It is hard to describe the desire I had as a little kid to grow up to be an athlete. When I was so young, all I dreamed about was being big enough to wear a baseball uniform, put on spikes and run around the ball diamond with my own baseball cap. I got to do all that eventually, and had a blast in that career and many other sports. I’m grateful for that.
But it wasn’t until middle school that the first real locker room experience came around. Our 7th grade gym class used the locker room every day. That meant learning locker combinations and following rules about personal conduct. Our gym teacher Mr. Davis was a strict man. He believed in the merit of order and responsibility. Any breach in decorum such as forgetting your jockstrap resulted in punishments such as writing 50 times on the chalkboard; “I will not forget to bring my equipment to gym class.”
Classic lockers
The lockers we used the were classic, and that style of locker has not really changed to this day, fifty years later. They were painted some brand of military blue back in Martin Meylin Junior High in Lampeter, Pennsylvania. The school was brand new, and the lockers were toned to match the school’s decor.
But the latches were all silver, and all worked like lockers handles still do. There’s a hole in the handle where you can hang the lock. The latch slides up to open the locker, which always makes a familiar clanging sound as you pop it open. The classic locker has hooks up near the top shelf where things like hats and keys or socks and underwear go.
Competitive locker rooms
All through high school and college there were lockers like that in the gym. Many nervous and excited nights were spent standing before some locker getting dressed for games. The feeling of suiting up for a basketball game was like nothing else in this world. The anticipation of putting on that slick, clean uniform. Pulling up long socks. Lacing up tall shoes. Pulling on wristbands and other bling meant to give some kind of mental advantage. Then slamming shut the locker, popping the lock shut and trotting out onto the hardwood floor. That was magic, I tell you. Simply magic.
There was similar allure in getting ready for cross country races and track meets as well. The equipment was different with spikes clicking loudly against the floor of the locker. Running kits were thin affairs. Just a wispy jersey, most times, and a favorite pair of running shorts. Just short of naked, if you think about it.
Open affairs
The lockers were sometimes open air affairs once we got to college. That let your equipment dry out, which was a good thing for runners especially. But we also had traditional lockers in rows. I don’t know if the metal lockers we use in America are the same kind they use overseas, but it seems like every locker I ever used in gym class or hallways in high school were made by the LYON company out of Aurora, Illinois. I live right next door to that town. But I’ve seen those lockers all over the country. The metal tab logo on those products is so familiar. We almost take these thing for granted, but I still look at that logo every time I suit up for a workout. It’s a little piece of home in so many ways.
Stuck on lockers
During my senior year in college, our cross country lockers were all marked with athletic tape bearing out names. The captains all lined up on the same north wall of the locker room. Magic marker was used to write our names, and it bled a little into the tape. So they were fuzzy when they were written.

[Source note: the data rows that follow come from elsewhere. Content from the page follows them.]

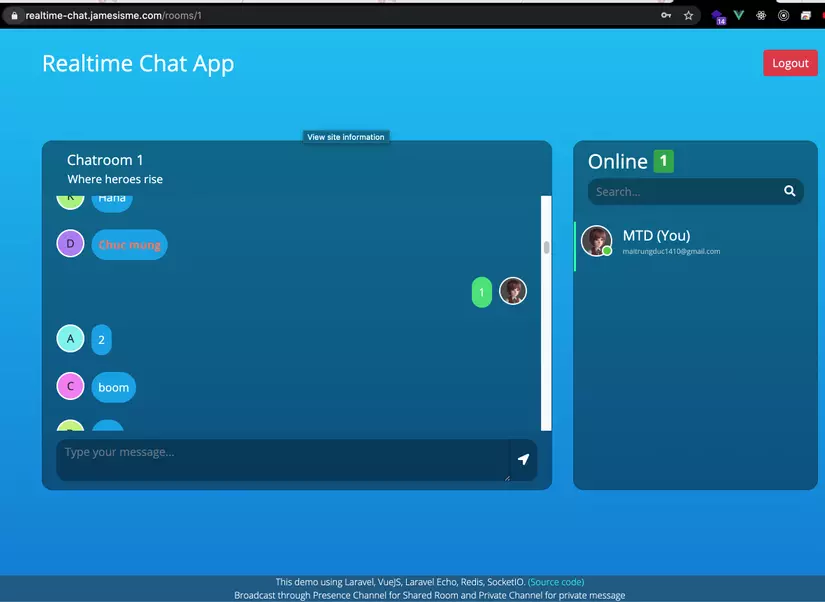Open the purple extension showing badge 14
Viewport: 825px width, 602px height.
click(716, 15)
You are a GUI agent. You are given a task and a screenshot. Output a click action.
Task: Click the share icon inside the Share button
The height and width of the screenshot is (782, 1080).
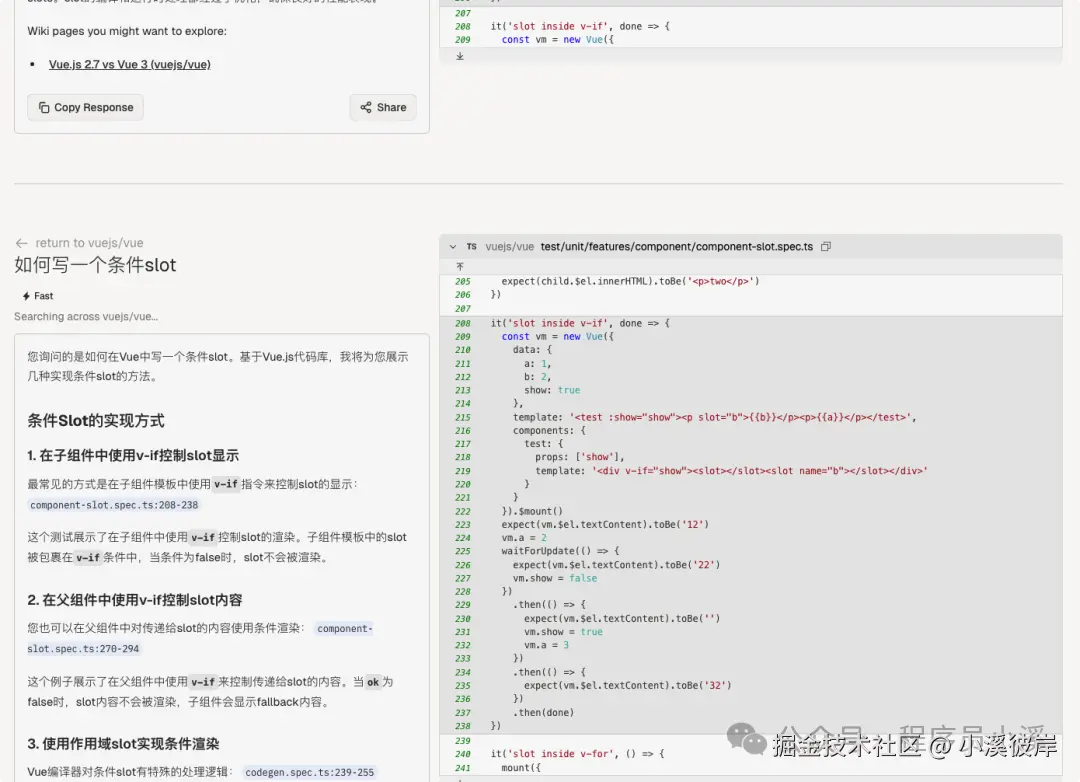point(366,107)
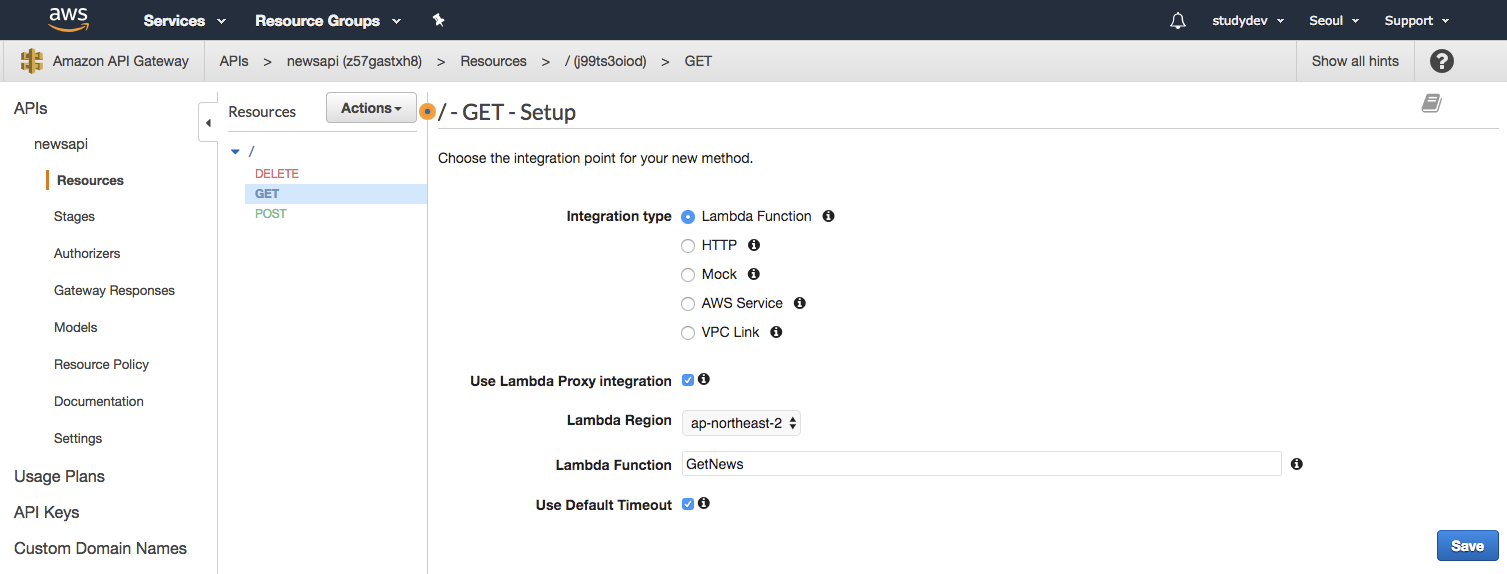Click info icon beside VPC Link option
The height and width of the screenshot is (574, 1507).
[x=776, y=332]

They were still fuzzy but legible 20 years later when I returned for a college reunion and went downstairs in the fieldhouse to change before going for a run. I stood there stunned at the idea that somehow our names had remained stuck to those lockers all those years. It meant that perhaps we’d actually done something worth remembering?
We had managed to place second in the nation in cross country. That was something. In doing that, we set the stage in some ways for the teams that came after us. One of them won the national championship in 1985, seven years after our first breakthrough.
Sacred places
So the locker room is sort of a sacred place in some respects. Yet it is only elevated by the efforts of those who stand before those lockers. Otherwise it’s just another line of gray metal doors in another school locker room.
These days the locker rooms I visit tend to be quite public affairs. The locker room at the little hometown gym where I pay $25 a month to lift or run during the noon hour has remained unchanged for twenty years. The lockers show little signs of rust here and there on the inside. Years of moisture and sweat will do that to plain old metal lockers.
By contrast, the lockers at the Vaughn Center are fresh and newly painted. They show no signs of rust at all. Those lockers are also tall enough to hang your clothes and still have room to store your bag of extras on top of the shows below.
Perhaps the reasons that I spend time in locker rooms aren’t as exciting as they once were. I must admit that the world looks a bit different looking back down the rows of lockers rather than ahead to another cross country or track season like in school days. Yet that locker room feeling you get from suiting up for a workout always bears a hint of excitement. I still plan for races. Still like to compete. Still like to lock it up and go see what I’ve got in the tank.
That’s because the feeling of getting ready to do your best never really changes. And sure, I still forget a piece of vital running or cycling gear now and then. Then I’m glad there isn’t a Mr. Davis around to catch and punish me. It would still be a bummer to this day to spend an hour writing on the blackboard in chalk.
But when I shut the locker and pop on the lock, I cherish that locker room feeling. I’m grateful to be working out. Grateful to be alive. And I’m not Lyon about that.